--- On Wed, 7/2/08, Brian Kelsay [email protected] wrote:
I'd bet they are trying to cut down on bandwidth usage also. Comcast has tried to block torrents, they have cycled connections so big downloads die, blocked home servers, the list goes on and on. It's almost like they don't want intelligent customers that use the service. If they had competition, they'd lose customers and possibly go out of business just on their poor customer service to cable TV customers.
From a free market perspective what they are doing makes a lot of sense. They want people who use a lot of bandwidth all the time to pay for a lot of bandwidth all the time. They want people who want business-class home servers to pay for business-class service, not try to sneak business-class service onto a home-level service line after signing a T&C saying they agree to penalties for doing so.
Most of the T&C documents people have to sign to get "unlimited" Internet service, the ones that no one actually reads, include some form of provision which says that unlimited only applies if you don't max out your bandwidth all the time. Saying "whoops, didn't read that, so you can't hold me to it" isn't going to hold up anywhere, and means most of the complainers on basic "unlimited" Internet are, strictly speaking, demanding that their ISP do something the customer agreed the ISP doesn't have to do.
Lets face it, the concept of "unlimited Internet" was nothing more than a marketing gimmick for ANY Internet Service Provider. All Comcast is doing is adjusting its service to fit what they have always been able to do, as opposed to what they have never been able to do.

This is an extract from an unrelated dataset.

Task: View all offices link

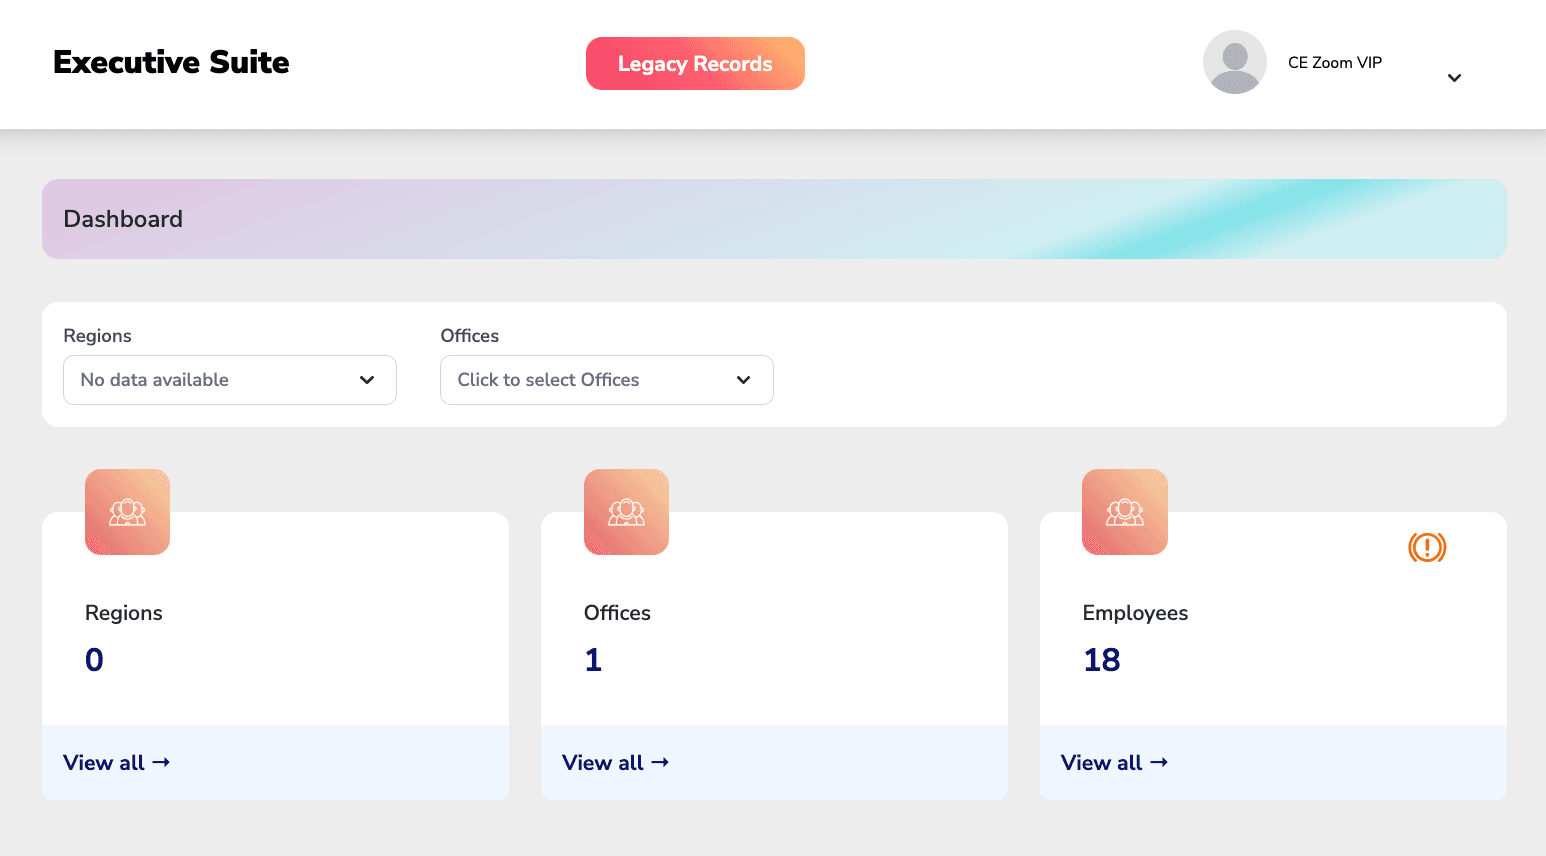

Comcast and TWC will never go out of business, because most users aren't the highly technical type of people who might try to sneak business-class services out of a home-level "unlimited" Internet account. Most people will cheerfully use a huge pipe for E-mail and YouTube, and never touch the untapped potential of the pipe. Those complainers who are technical and who have lots of money will simply purchase business-class service and cease to complain. Those complainers who are technical and do not have lots of money don't have the purchasing clout to be taken seriously. In the end, the people who will be annoyed and stay annoyed won't hurt the companies much, short or long term.